* [Exercise brief]: Set down the data below once more, precisely as it reads.
*** Opening of Provided information ***
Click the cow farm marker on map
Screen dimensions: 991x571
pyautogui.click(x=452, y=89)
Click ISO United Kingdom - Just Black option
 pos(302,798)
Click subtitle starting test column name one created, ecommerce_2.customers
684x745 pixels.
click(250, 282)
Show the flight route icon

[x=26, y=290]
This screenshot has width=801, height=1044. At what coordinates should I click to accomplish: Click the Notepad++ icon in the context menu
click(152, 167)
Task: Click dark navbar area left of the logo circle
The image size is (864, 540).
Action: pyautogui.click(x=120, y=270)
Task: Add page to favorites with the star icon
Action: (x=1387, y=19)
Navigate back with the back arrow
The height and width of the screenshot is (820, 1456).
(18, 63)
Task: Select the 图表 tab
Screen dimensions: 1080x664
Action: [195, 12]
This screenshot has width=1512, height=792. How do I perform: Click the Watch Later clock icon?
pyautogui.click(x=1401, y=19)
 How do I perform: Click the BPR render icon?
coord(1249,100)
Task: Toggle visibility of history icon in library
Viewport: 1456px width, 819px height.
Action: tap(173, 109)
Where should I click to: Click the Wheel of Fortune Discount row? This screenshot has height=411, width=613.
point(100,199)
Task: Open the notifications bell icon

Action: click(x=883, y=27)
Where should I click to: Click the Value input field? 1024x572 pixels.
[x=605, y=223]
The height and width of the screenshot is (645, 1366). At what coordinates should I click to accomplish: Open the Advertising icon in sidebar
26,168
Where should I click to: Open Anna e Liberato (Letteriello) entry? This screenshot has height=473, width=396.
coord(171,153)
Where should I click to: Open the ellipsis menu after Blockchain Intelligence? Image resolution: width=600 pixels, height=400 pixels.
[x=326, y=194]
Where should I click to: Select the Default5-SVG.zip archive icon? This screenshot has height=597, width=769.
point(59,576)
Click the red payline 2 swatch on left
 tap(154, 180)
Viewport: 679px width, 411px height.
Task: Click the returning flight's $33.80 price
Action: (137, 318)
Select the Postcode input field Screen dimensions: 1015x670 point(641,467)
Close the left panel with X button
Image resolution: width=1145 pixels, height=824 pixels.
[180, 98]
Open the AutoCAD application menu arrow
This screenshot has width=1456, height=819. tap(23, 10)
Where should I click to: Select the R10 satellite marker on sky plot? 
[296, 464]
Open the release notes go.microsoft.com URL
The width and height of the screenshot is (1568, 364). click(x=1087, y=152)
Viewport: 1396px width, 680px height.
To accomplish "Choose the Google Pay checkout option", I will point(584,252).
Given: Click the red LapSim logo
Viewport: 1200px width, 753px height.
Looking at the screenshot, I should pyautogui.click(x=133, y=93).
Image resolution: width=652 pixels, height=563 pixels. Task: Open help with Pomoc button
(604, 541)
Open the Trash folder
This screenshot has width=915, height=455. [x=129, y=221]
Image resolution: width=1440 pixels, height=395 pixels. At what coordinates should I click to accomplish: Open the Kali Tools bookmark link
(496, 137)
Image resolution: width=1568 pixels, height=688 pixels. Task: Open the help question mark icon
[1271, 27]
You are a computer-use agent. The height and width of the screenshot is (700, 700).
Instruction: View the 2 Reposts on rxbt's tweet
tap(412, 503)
*** Close of Provided information ***
* [Exercise response]:
Click the cow farm marker on map
Screen dimensions: 991x571
pyautogui.click(x=452, y=89)
Click ISO United Kingdom - Just Black option
 pos(302,798)
Click subtitle starting test column name one created, ecommerce_2.customers
684x745 pixels.
click(250, 282)
Show the flight route icon

[x=26, y=290]
This screenshot has width=801, height=1044. At what coordinates should I click to accomplish: Click the Notepad++ icon in the context menu
click(152, 167)
Task: Click dark navbar area left of the logo circle
The image size is (864, 540).
Action: pyautogui.click(x=120, y=270)
Task: Add page to favorites with the star icon
Action: (x=1387, y=19)
Navigate back with the back arrow
The height and width of the screenshot is (820, 1456).
(18, 63)
Task: Select the 图表 tab
Screen dimensions: 1080x664
Action: [195, 12]
This screenshot has width=1512, height=792. How do I perform: Click the Watch Later clock icon?
pyautogui.click(x=1401, y=19)
 How do I perform: Click the BPR render icon?
coord(1249,100)
Task: Toggle visibility of history icon in library
Viewport: 1456px width, 819px height.
Action: tap(173, 109)
Where should I click to: Click the Wheel of Fortune Discount row? This screenshot has height=411, width=613.
point(100,199)
Task: Open the notifications bell icon

Action: click(x=883, y=27)
Where should I click to: Click the Value input field? 1024x572 pixels.
[x=605, y=223]
The height and width of the screenshot is (645, 1366). At what coordinates should I click to accomplish: Open the Advertising icon in sidebar
26,168
Where should I click to: Open Anna e Liberato (Letteriello) entry? This screenshot has height=473, width=396.
coord(171,153)
Where should I click to: Open the ellipsis menu after Blockchain Intelligence? Image resolution: width=600 pixels, height=400 pixels.
[x=326, y=194]
Where should I click to: Select the Default5-SVG.zip archive icon? This screenshot has height=597, width=769.
point(59,576)
Click the red payline 2 swatch on left
 tap(154, 180)
Viewport: 679px width, 411px height.
Task: Click the returning flight's $33.80 price
Action: (137, 318)
Select the Postcode input field Screen dimensions: 1015x670 point(641,467)
Close the left panel with X button
Image resolution: width=1145 pixels, height=824 pixels.
[180, 98]
Open the AutoCAD application menu arrow
This screenshot has width=1456, height=819. tap(23, 10)
Where should I click to: Select the R10 satellite marker on sky plot? 
[296, 464]
Open the release notes go.microsoft.com URL
The width and height of the screenshot is (1568, 364). click(x=1087, y=152)
Viewport: 1396px width, 680px height.
To accomplish "Choose the Google Pay checkout option", I will point(584,252).
Given: Click the red LapSim logo
Viewport: 1200px width, 753px height.
Looking at the screenshot, I should pyautogui.click(x=133, y=93).
Image resolution: width=652 pixels, height=563 pixels. Task: Open help with Pomoc button
(604, 541)
Open the Trash folder
This screenshot has width=915, height=455. [x=129, y=221]
Image resolution: width=1440 pixels, height=395 pixels. At what coordinates should I click to accomplish: Open the Kali Tools bookmark link
(496, 137)
Image resolution: width=1568 pixels, height=688 pixels. Task: Open the help question mark icon
[1271, 27]
You are a computer-use agent. The height and width of the screenshot is (700, 700).
Instruction: View the 2 Reposts on rxbt's tweet
tap(412, 503)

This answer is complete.